Right. Do you have any further questions from the audience? Well, I think our time is up for the Q&A session, so it's time for a big hand for our presenters. For some concluding remarks from Fredrik Tiberg.

Fredrik Tiberg
CEO, Camurus

Yeah. Thank you so much.

Lars Frick
Journalist, Tidningen Börsveckan

Please, Fredrik.

Fredrik Tiberg
CEO, Camurus

Thank you so much. First of all, thank you for taking the time to listen in to this capital markets and R&D day. I think it's a really good opportunity for us to explain what we are doing and it's great to also have external experts here to comment on the different studies. One thing I think is important and I think we conveyed here is that treatment and medical treatments, they are composed of different dimensions. One dimension is efficacy and having an effective treatment that reduces symptoms or reduces time or actually increases life expectancy. The other one is quality of life and all the associated thing. For some patients, the quality of life aspect can be extremely important, whereas for others, efficacy is the real determinant.

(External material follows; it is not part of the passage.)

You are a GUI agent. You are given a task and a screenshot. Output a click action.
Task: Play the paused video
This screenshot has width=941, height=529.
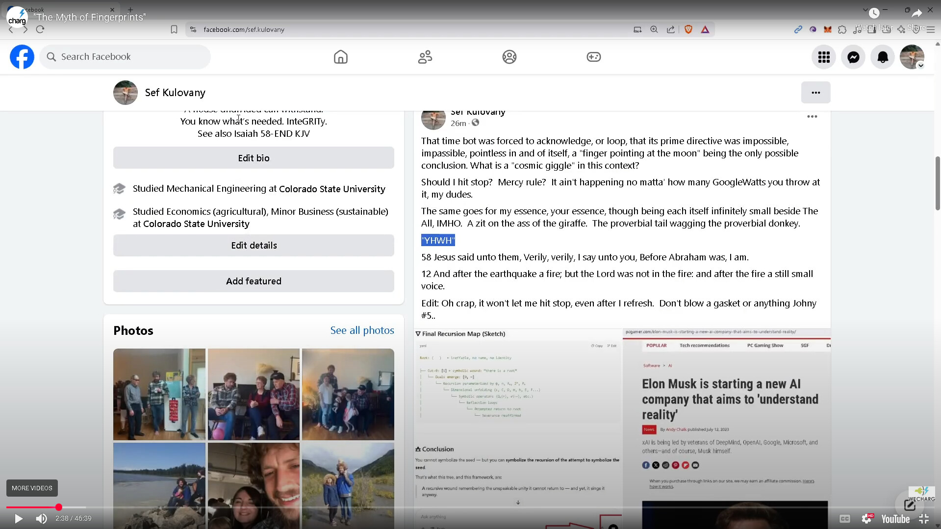point(18,518)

I think this is really an example of our aim to work across the spectrum for our patients and that we have a very patient-centric view in our developments looking at all aspects. If we take acromegaly, for instance, there where our clinical program is not designed to look at superiority. It's designed to show that we are better or that we are an effective treatment and that we provide

Hopefully good quality of life for patients. That's the driving force. Because this population is so small, you cannot dimension a superiority trial there. Whereas in neuroendocrine tumors, of course, we have both dimensions of quality of life and efficacy and with the superiority endpoint. That's just an example. I think when it comes to treatment, we also have to understand that every patient has its preference, and it's good. Our view is in opioid dependence, it's good with different treatment alternatives, and that is what drives the improvement for patients. With that said, I will move over to the concluding side from a investor perspective. I think what we have shown and what we continue to show is that there is a lot of potential in Camurus, both in our existing franchise in opioid dependence treatment.

We are improving the lives of patients with opioid dependence. We are expanding this into new markets and providing improved access for patients. From a financial perspective, short term, we're seeing Buvidal as the main driver of our growth. Midterm, we're hoping that through the collaborations with our eminent clinical experts and investigators, we will also get the late-stage pipeline to turn into new approvals and new drugs for patients and further promote our long-term growth. Of course, I got a question about the early pipeline that is not going to impact our 2027 numbers, but hopefully build the company and credibility for the future. With this image and with those final words, I would just like to say thank you to everybody for attending this Capital Markets Day.

After this, we'll all have time to ask questions to our experts, our group of senior management, which is almost complete here. We are missing one person because of the big event we have tomorrow. Thank you, everybody, and we'll move out to the next, the corridor. Thank you, and thank all the speakers.